When you first installed WordPress, you may remember first creating your username and admin password. And as it turns out, you can do a lot of fast and dangerous things with your admin account. But with great power comes great responsibility. So we’ve put together a few examples of what you can do with your account and some warnings.
If you don’t have an optimized WordPress Hosting account then you may not be getting the most out of your WordPress site.
In WordPress, not only do you have the ability to edit pages and posts; you can also edit core theme files. Under Appearance click Editor. Watch as your WordPress window enters a special editing mode, where you can actually see the code of your theme and edit as you please. Don’t worry, if you’re about to save a file that will break your site, WordPress will generate a warning. However, unless you’re a developer, you should only make significant edits to your theme files in a controlled development environment.

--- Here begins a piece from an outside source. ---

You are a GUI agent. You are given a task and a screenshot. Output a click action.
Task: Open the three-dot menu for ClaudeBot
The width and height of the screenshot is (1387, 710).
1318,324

Creating and Managing Other User Accounts
Imagine you have multiple users who need access to your WordPress account. As an admin, you can create those user accounts.
User roles vary in their available privileges:
- The master of the whole site, has the power to do anything
- The editor can manage, edit, and publish all posts and pages
- The author role can write, edit, and publish only their own posts and pages
- The contributor has similar privileges as an author but cannot publish
- The subscriber is like a reader, and they can only manage their own profile (for example, update email address and password)
You can also enable user registration on your WordPress site, so other users can register themselves.